#### [GIVEN PROBLEM 1]
In the video review, about how long does the program run?
#### [GIVEN PROBLEM 2]
List every organization named in the video review.

#### [PASSAGE TO READ]
%%
VIDEO

A Good Man In Hell:  General Romeo Dallaire and the Rwanda Genocide.  Videocassette*.

© Committee on Conscience/United States Holocaust Memorial Museum, 2003.

Running Time:  Approximately 13 minutes.

 

*NOTE:  A DVD version with the same name is also available, and includes not only the 13-minute program featured here, but also the entire interview between General Dallaire and Ted Koppel of ABC News.

 

REVIEW

 

“All humans are human – there are no humans more human than others.”  General Dallaire ends this short videotape with this statement.  Upon conclusion of the tape, most students are left simply spellbound.  A product of the United States Holocaust Memorial Museum, A Good Man In Hell is a riveting story, providing basic historical background to the genocide in Rwanda in 1994 mixed with footage from an interview of General Dallaire conducted at the Museum by ABC News Nightline’s Ted Koppel.  Commentary by the general is interspersed with archival footage of the genocide as he details his frustrations with his United Nations mandate to not interfere in the crisis.
%%
#### [DATA EXTRACT]
%%
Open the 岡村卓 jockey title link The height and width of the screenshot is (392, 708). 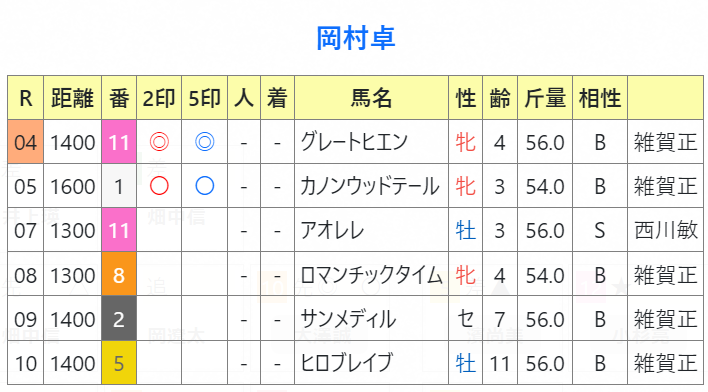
%%
#### [PROBLEM SOLUTION 1]
Approximately 13 minutes.

#### [PROBLEM SOLUTION 2]
Committee on Conscience, United States Holocaust Memorial Museum, ABC News, United Nations